Disampaikan Kapolres, untuk pasukan yang terlibat dalam apel terdiri atas berbagai unsur, seperti personel Polres Rejang Lebong, prajurit Kodim 0409/Rejang Lebong, Batalyon Brimob A Pelopor, hingga satuan fungsi di lingkungan Polres, termasuk Sat Samapta, Satlantas, Satreskrim, Satintelkam, dan Satresnarkoba.
“Unsur pemerintah daerah dan organisasi kemasyarakatan juga ikut ambil bagian, di antaranya Satpol PP, Dinas Perhubungan, Pemadam Kebakaran, BPBD, Palang Merah Indonesia, serta anggota Saka Bhayangkara,” jelasnya.
Dalam kesempatan itu juga, Kapolres membacakan amanat Kapolri yang menegaskan bahwa apel gelar pasukan merupakan bentuk pengecekan kesiapan personel maupun sarana prasarana dalam mendukung Operasi Ketupat 2026.

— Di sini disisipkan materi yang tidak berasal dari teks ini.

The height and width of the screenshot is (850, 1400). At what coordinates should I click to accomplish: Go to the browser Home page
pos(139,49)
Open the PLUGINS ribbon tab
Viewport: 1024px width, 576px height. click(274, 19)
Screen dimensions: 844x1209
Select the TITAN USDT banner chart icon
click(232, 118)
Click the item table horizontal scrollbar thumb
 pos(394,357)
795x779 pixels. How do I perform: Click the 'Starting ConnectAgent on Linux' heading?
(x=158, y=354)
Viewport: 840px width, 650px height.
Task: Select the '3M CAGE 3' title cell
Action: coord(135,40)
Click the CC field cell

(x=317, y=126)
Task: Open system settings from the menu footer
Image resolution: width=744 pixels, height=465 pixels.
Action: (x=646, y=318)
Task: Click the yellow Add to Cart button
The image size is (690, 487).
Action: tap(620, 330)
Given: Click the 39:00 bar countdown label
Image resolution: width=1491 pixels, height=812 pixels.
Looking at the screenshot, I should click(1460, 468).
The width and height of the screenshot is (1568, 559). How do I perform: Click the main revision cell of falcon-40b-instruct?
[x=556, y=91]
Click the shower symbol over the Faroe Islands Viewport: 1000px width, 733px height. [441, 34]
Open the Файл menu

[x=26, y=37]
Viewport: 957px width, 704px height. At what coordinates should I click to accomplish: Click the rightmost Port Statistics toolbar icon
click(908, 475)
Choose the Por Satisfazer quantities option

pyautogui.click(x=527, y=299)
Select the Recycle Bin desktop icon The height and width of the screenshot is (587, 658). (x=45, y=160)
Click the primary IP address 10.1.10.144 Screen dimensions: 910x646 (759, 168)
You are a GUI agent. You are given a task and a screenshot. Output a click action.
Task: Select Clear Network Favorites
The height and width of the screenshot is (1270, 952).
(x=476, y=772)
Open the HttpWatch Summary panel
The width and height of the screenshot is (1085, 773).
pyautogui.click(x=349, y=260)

Menurut amanat tersebut, Idul Fitri merupakan agenda nasional yang berdampak besar terhadap mobilitas masyarakat dan aktivitas ekonomi. Karena itu, seluruh pihak diminta memastikan penyelenggaraan mudik dan perayaan Lebaran berlangsung aman dan tertib.
Berdasarkan survei Kementerian Perhubungan, potensi pergerakan masyarakat selama Lebaran 2026 diperkirakan mencapai 143,9 juta orang. Jumlah ini sedikit menurun sekitar 1,75 persen dibandingkan tahun sebelumnya yang mencapai 146,4 juta orang.